Flood impact on livestock, grain facilities in North Dakota likely won't be as severe as South Dakota, Nebraska and Iowa
FARGO -- Get ready, get set, because April warm temperatures and flooding potential will accelerate rapidly, says a North Dakota State University specialist.
FARGO - Get ready, get set, because April warm temperatures and flooding potential will accelerate rapidly, says a North Dakota State University specialist.
“Once we shift to 50s during the day and staying above freezing at night, which they’re forecasting will come up by April 6, 7, 8, that is going to trigger some major changes for us,” says Ken Hellevang, an NDSU Extension Service engineer in the Agricultural and Biosystems Engineering Department.
Hellevang, currently interim chairman of the department, says the flooding picture in the Red River Valley has improved because of a gradual thaw, but areas to the west have a lot of snowmelt to contend with. The south-central part of the state near Bismarck, as well as the northeast corner of the state and areas up and down the Red River will see isolated cases where small streams will swell.
“A lot of us are so tired of fighting winter we don’t want to continue that battle, but we’re going to see a fair amount of water sitting around or flowing in a lot of the state,” Hellevang says.
Overland concerns River flooding is what’s getting the majority of the attention, but Hellevang says overland flooding is a concern. “I’ve talked to farmers that have had in the neighborhood of 100 inches. Not only there’s a lot of snow but a lot of water content in the snow,” he says.
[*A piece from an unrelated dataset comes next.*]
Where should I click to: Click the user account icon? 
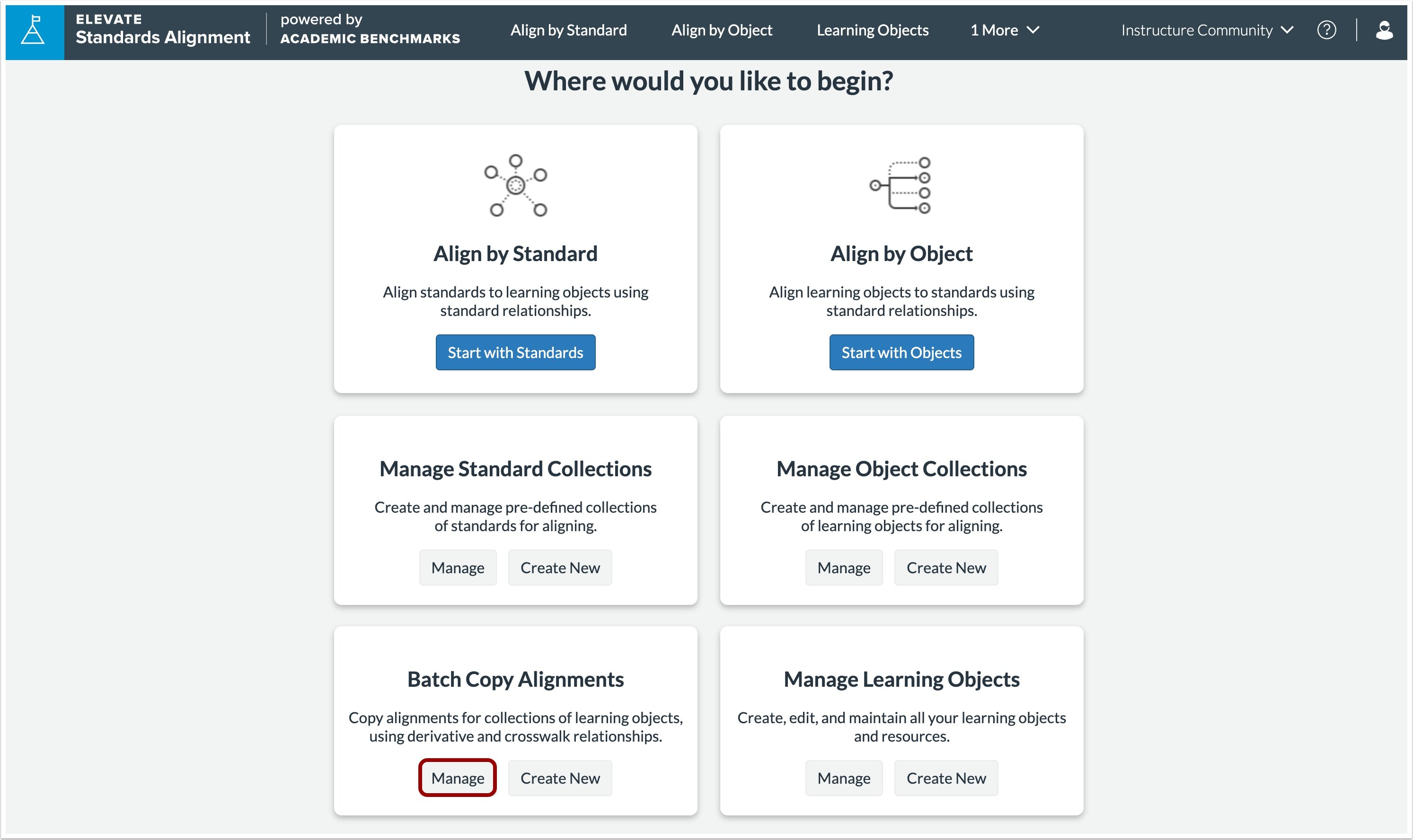[x=1386, y=30]
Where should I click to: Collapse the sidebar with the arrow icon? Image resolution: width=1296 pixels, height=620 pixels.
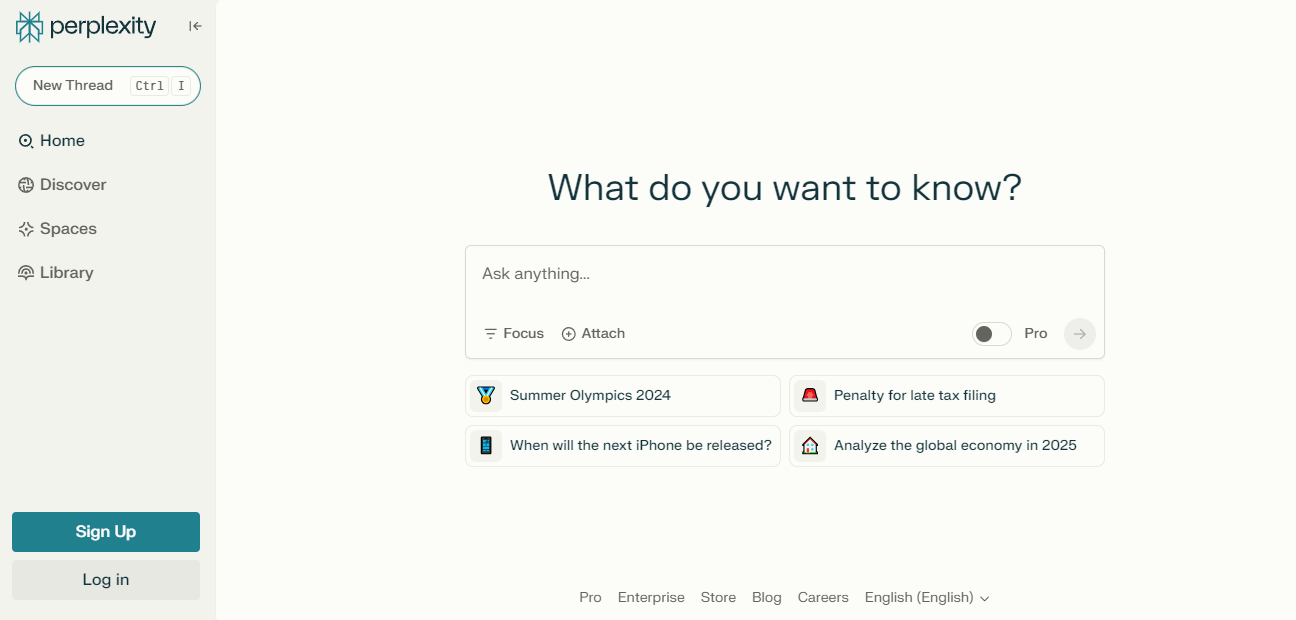coord(195,26)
With several inches of moisture that need to “go somewhere,” Hellevang says rural residents need to think ahead whether it pools near grain bins or on top of septic systems or near wells. Machinery and chemical storage may need to be moved to higher ground - either on the farm or off the farm.
Ponding over a septic system can flood into a basement, just as sewer backup happens in town. Wells “should be a nice sealed unit, but if you end up with a lake over them, they have potential of contamination going into the well,” Hellevang says.
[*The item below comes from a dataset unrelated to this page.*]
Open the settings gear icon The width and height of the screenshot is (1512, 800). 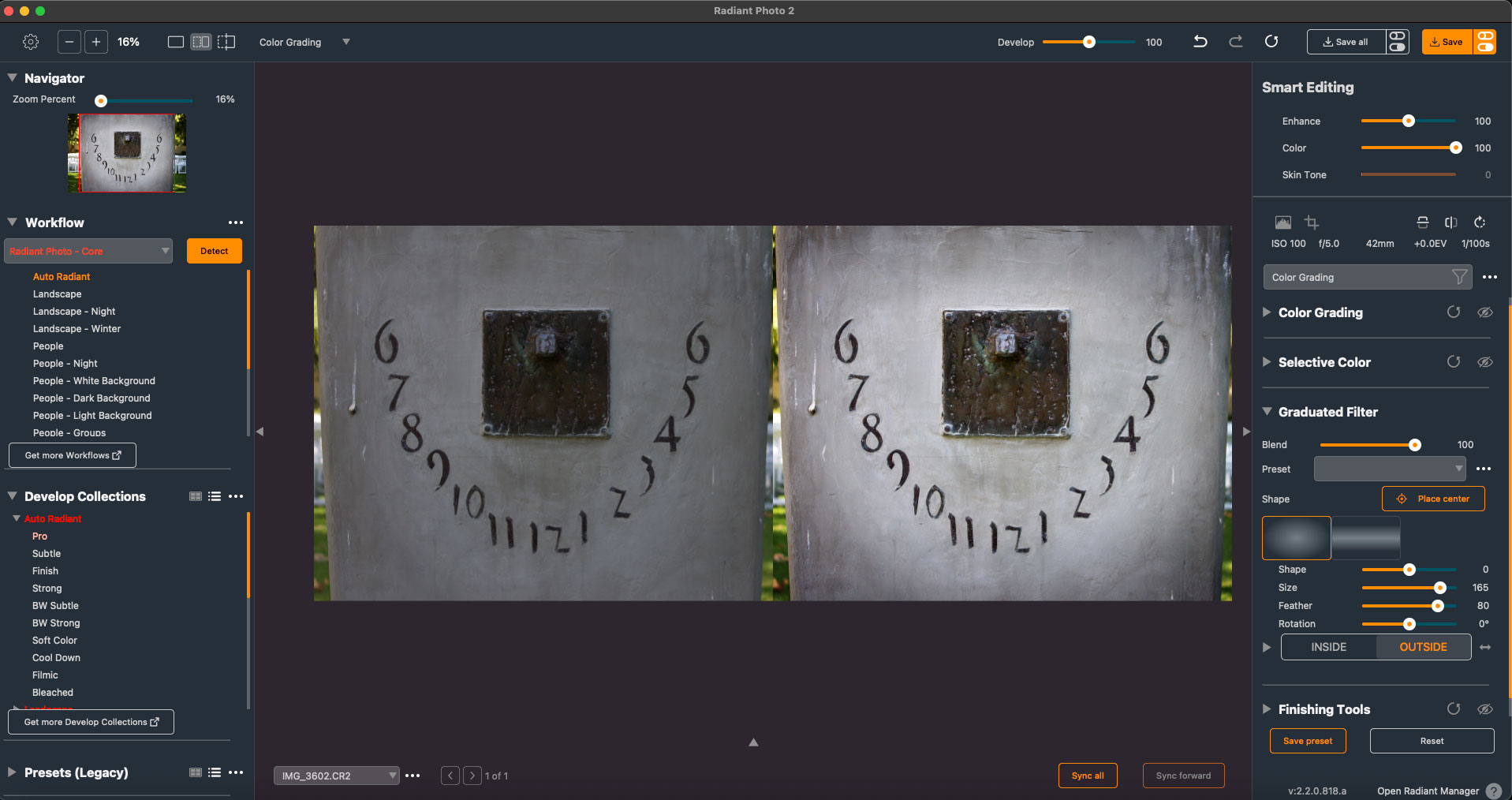[31, 42]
Livestock producers need to make sure they still have access to feed - grain bins or hay storage. “Hopefully we never get to a situation they had in Nebraska, where they had animals that would sink into that mud, basically get trapped,” Hellevang says.
In cases where water encroaches around bins, Hellevang encourages a thorough inspection for structural damage. In South Dakota, Nebraska and Iowa, water came so quickly that it got into bins. “When you get water soaking into the grain, it expands it will actually stress the bolt holes to the point of failure,” he says.
Grain on the bottom spoils rapidly, and removing it from the top is a challenge, often done with pneumatic grain vacuum systems.
Prevention is key Prevention is key, Hellevang says: “Now is the time to be thinking about ‘What is the elevation of my grain bins? Will it be above water flow?’ We don’t want any of our valuable grain being lost in the bins.”
Xinhua Jia, an associate professor in the same department, specializes in agriculture-related water resources. Jia says how much water infiltrates into the soil when it is frozen will vary significantly based on the fall soil moisture.
“I do not see a really big flood threat for this year even though we have a lot of precipitation, but the ground or soil wasn’t completely saturated or wet last fall,” Jia says. “That’s why the soil can have a large water-holding capacity during the snow melting time.”
NDSU data shows frozen soil depths at more than three feet, she says. “When you have it frozen that deep, and actually the soil is not very wet, it probably can potentially hold more water than when you have shallower frozen depths,” she says.
Jia says fine clay soils in the Red River basin can hold 6 to 9 inches of moisture in a 3-foot root zone - but only if the pore space is available.